__What you are asked to do__.
Going down the listing below, print exactly each line from the one with "You are a computer-use" up to and including the one with "This screenshot has", and skip the rest.

__Material supplied__.
########################################

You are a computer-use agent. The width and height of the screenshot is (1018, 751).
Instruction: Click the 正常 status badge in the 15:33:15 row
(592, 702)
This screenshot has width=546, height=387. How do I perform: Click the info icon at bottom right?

########################################

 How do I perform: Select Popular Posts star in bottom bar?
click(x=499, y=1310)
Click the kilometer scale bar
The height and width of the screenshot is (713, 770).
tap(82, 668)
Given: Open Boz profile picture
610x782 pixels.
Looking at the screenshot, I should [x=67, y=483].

########################################

__Answer box__.
You are a computer-use agent. The width and height of the screenshot is (1018, 751).
Instruction: Click the 正常 status badge in the 15:33:15 row
(592, 702)
This screenshot has width=546, height=387. How do I perform: Click the info icon at bottom right?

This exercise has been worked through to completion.